TI: So you helped reestablish that connection?

AO: Yes, we established it, yes.

TI: Good, and then you know, back to the fish market, Tsukiji, yeah, I mean, did you visit the fish market when you were in Tokyo?

AO: Now when was this again now?

TI: This was when you were still... during the occupation.

AO: No, no, I never did, that was the end because after that I went to Osaka, so I never did spend any time in Tokyo after that.

TI: So why don't we... are there any other stories Japan or should we go to Hawaii now?

AO: Well, I don't know but I probably think about it later but no, I can't think of anything here.

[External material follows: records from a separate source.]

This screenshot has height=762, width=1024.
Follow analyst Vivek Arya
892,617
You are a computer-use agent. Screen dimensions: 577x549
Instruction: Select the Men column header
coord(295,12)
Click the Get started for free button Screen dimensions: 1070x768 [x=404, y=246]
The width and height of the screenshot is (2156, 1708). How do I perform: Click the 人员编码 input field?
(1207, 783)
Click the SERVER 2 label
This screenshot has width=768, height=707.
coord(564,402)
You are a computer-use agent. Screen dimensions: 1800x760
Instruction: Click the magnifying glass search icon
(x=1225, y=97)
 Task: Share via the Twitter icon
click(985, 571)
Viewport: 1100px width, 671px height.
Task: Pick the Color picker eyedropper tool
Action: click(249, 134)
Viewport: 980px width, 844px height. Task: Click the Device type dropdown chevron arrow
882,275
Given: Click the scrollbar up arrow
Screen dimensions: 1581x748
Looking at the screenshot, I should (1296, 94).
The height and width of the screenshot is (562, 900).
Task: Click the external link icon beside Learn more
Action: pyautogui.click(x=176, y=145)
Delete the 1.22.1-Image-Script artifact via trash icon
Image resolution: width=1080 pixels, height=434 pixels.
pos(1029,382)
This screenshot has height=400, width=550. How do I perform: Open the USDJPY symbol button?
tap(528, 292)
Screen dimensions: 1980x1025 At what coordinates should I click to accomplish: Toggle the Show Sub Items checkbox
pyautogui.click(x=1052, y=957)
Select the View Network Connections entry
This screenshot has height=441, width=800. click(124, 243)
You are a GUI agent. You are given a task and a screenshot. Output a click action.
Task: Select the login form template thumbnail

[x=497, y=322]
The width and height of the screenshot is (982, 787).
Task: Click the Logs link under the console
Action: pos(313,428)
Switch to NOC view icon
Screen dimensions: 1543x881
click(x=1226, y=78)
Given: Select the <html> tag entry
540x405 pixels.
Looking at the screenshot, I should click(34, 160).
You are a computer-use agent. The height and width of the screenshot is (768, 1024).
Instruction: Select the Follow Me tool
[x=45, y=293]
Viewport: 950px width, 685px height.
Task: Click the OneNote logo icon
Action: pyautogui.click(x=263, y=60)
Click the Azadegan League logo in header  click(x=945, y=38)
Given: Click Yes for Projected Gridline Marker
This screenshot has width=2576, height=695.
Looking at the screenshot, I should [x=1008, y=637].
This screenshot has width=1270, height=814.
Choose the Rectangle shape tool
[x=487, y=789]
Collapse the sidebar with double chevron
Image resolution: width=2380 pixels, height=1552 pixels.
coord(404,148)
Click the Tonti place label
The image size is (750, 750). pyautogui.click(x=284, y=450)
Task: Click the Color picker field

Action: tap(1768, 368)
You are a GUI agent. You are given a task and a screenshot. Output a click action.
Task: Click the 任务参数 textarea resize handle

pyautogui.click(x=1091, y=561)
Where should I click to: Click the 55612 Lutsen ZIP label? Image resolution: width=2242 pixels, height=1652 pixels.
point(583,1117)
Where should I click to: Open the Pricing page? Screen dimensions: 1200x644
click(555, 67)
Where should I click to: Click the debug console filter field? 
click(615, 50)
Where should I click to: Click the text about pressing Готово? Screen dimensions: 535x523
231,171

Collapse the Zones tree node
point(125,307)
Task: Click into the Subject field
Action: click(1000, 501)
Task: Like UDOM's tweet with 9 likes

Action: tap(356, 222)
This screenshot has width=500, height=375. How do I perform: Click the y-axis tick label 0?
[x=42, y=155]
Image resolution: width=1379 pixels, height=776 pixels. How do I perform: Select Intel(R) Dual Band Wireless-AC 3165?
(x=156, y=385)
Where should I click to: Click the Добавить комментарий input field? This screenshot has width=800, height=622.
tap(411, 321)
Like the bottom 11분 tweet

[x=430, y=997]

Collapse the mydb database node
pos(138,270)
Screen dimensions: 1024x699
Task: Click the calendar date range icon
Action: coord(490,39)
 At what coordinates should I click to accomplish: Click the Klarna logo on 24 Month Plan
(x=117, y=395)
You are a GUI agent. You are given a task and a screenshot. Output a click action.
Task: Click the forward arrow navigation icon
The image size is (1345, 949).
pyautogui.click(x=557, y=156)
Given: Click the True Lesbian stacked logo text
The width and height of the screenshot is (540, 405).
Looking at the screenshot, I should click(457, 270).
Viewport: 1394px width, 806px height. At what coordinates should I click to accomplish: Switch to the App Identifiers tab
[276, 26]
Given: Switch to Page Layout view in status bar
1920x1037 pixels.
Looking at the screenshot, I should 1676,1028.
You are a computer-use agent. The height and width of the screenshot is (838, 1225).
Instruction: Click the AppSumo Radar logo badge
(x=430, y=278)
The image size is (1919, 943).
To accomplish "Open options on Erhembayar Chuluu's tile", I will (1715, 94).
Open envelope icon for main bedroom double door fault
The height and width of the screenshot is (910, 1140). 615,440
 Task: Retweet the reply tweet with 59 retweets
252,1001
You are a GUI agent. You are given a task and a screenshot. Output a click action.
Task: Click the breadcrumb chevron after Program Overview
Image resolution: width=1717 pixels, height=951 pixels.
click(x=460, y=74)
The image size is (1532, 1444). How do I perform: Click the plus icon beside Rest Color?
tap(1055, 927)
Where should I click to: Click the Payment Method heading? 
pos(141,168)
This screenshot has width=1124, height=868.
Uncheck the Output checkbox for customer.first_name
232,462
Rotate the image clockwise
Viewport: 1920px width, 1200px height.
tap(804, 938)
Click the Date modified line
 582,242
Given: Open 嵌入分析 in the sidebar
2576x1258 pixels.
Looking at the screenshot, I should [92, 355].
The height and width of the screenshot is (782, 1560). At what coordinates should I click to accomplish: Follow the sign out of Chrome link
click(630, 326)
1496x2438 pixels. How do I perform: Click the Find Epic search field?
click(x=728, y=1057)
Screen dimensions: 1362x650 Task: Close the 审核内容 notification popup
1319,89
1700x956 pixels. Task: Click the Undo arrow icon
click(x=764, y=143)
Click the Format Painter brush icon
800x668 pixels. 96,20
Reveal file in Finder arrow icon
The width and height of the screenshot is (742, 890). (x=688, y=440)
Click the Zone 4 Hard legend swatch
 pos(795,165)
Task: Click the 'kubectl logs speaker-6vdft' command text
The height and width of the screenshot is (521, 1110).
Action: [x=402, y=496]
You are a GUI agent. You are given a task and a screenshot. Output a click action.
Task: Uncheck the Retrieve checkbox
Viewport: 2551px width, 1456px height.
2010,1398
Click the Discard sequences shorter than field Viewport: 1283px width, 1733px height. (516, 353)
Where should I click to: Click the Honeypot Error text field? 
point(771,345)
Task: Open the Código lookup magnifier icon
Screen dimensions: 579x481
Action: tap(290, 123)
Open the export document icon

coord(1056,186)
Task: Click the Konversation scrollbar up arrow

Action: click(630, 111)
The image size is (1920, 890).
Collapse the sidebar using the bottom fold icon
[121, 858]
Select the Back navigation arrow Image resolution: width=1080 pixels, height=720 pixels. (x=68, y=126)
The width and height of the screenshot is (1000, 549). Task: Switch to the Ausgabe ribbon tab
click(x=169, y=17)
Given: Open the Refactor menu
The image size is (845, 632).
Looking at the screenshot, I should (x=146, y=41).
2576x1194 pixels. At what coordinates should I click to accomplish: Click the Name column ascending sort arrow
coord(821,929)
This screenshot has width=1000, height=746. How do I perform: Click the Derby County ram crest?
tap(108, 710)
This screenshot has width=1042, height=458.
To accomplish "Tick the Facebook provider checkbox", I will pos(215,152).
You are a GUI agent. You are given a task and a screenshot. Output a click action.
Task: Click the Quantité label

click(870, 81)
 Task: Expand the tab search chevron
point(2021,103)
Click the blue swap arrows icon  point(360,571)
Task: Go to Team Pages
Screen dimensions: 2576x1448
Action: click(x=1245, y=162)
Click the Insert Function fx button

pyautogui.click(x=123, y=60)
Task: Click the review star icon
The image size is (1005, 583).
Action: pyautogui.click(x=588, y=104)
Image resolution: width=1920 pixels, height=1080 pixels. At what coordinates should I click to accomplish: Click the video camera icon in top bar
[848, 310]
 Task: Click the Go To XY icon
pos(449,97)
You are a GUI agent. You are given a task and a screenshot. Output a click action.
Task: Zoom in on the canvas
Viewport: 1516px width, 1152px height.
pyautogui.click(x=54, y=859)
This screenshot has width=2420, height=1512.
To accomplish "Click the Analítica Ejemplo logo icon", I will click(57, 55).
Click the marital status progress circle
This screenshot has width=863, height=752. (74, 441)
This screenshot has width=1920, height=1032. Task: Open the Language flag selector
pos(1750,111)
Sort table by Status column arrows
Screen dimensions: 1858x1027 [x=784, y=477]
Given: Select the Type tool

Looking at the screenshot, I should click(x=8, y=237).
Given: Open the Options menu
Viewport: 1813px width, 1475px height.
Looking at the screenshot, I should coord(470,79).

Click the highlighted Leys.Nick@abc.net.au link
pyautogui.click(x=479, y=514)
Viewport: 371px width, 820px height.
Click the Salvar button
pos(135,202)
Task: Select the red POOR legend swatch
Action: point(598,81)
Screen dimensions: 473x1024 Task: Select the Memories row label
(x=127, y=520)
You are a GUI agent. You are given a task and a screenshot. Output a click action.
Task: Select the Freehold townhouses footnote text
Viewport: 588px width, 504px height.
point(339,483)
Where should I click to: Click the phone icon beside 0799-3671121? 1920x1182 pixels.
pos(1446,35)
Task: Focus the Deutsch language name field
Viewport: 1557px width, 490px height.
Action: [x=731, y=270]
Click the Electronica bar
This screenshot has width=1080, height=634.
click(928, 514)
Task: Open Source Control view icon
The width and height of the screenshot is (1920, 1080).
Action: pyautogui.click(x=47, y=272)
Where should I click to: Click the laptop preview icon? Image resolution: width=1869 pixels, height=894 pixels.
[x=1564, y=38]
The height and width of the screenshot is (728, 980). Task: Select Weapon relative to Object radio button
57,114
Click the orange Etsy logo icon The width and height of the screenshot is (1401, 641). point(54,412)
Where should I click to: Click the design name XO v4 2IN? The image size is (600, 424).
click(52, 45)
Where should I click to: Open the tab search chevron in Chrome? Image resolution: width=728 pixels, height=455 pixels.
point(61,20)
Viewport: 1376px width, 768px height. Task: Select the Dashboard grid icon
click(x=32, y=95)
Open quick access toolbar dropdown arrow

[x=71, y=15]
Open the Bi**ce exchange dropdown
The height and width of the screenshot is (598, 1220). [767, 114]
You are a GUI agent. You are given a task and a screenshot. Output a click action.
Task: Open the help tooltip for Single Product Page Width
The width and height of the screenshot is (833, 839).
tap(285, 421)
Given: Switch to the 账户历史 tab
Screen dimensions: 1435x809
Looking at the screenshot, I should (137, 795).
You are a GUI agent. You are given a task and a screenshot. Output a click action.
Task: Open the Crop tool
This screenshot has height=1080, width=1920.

TI: Okay, so let's... so you finally after being in the service --

AO: Well, one thing, yes, one thing was when I was in Osaka, one of my fellow officers, officer from Hawaii he wanted to go to Hiroshima so we passed through Hiroshima very fast because he was looking for his relative. And he was able to find the relative quite a bit outside of the city so he was not killed by the atomic bomb. But from there, what we did was we went together by jeep, we went to Sasebo which was a big naval base for the Japanese Navy and there we visited the naval base and we saw several large battleships and other ships all sunk, they had been sunk by the Japanese themselves, you know, to prevent the American Navy from taking it over. But they were all in the water and I took pictures of all the ships. That was another interesting, you know, short trip.

TI: And why did they... they sunk 'em so that the Americans couldn't use them even though the war was --

AO: Well, before the war ended they sunk it you see?

TI: Oh, before the war ended. Okay, interesting, did you visit in Hiroshima the blast area?

AO: I just passed through when we went through by train, you know.

TI: Okay, so you didn't get a good view.